Полковник протянул руку, чтобы ласково погладить жену по плечу, но сразу понял, что рано, туча еще не пронеслась.
– Оставь меня, тюремщик, жестокий мучитель, бездушный, бессовестный зверь! Зверь, зверь!
И снова поток слов, потом обильные, горькие слезы, судорожные спазмы и постепенное успокоение. Продолжая всхлипывать, она уже позволила полковнику взять себя за плечи и отвести к кожаному креслу. Она опустилась в него со вздохом:
– Иосиф… ради всего святого!
Это означало, что припадок кончился и жена готова принять любое объяснение без возражений. Полковник гладил ее по голове и уверял, что сядет писать прошение немедленно, без всяких колебаний и завтра же письмо будет переписано и отправлено. Он что-то бормотал, обещал, успокаивал, боясь новых слов и новых слез. Но Анна Мария устала, ее клонило ко сну; грустная, безмолвная и беспомощная, она разрешила полковнику проводить себя в спальную, стереть с глаз последние слезы, уложить в кровать, укрыть и убаюкать ласками и теплыми, ничего не значащими словами. Когда он вернулся в свою комнату и поставил подсвечник на стол, он почувствовал озноб и еще более острую боль в правом боку под ребрами. Самым неприятным для полковника было окончание припадков. Когда ему удавалось успокоить жену и остаться наконец одному, он каждый раз ясно сознавал, что так жить невозможно.

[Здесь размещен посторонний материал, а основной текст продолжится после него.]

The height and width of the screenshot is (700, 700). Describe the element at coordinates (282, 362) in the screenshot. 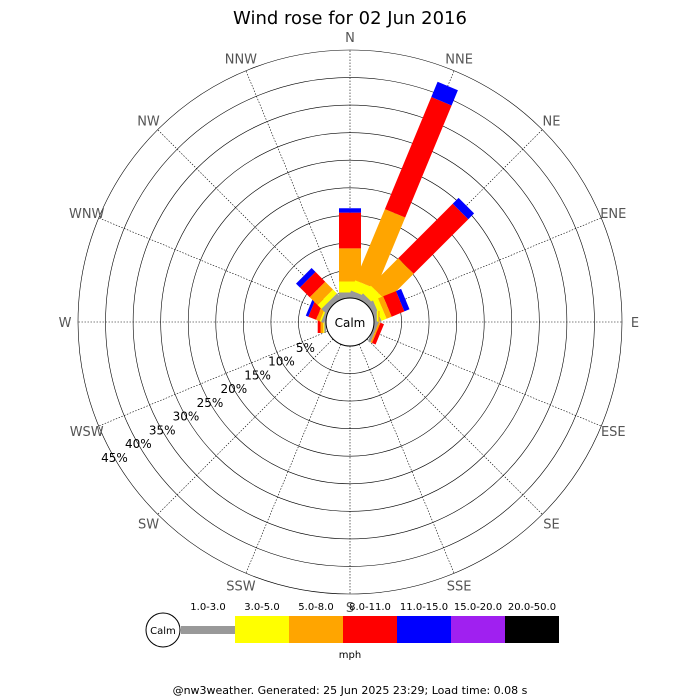

I see `radial-label-2: 10%` at that location.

Полковник снова закутался в плащ, тяжелый, но холодный, словно чужой и незнакомый, сел за стол, взял чистый лист бумаги и на сей раз начал в самом деле писать прошение о переводе.
И снова полковник писал при свете неоправленных и оплывающих свечей. Он напоминал о своих прежних заслугах, подчеркивал, что и теперь готов жертвовать собой, но умолял перевести его в другое место. Выискивая причины, доказывал и объяснял, что в Травнике при существующих условиях может жить и работать «только лицо, не имеющее семьи». Буквы выстраивались правильными рядами, но холодные и жесткие, словно звенья цепочки. Уже не было недавнего блеска, ощущения силы и связи с остальным миром. Он писал, будто приговоренный, о собственной слабости и позоре, но под неодолимым натиском, о чем никто не знает, чего никто не видит.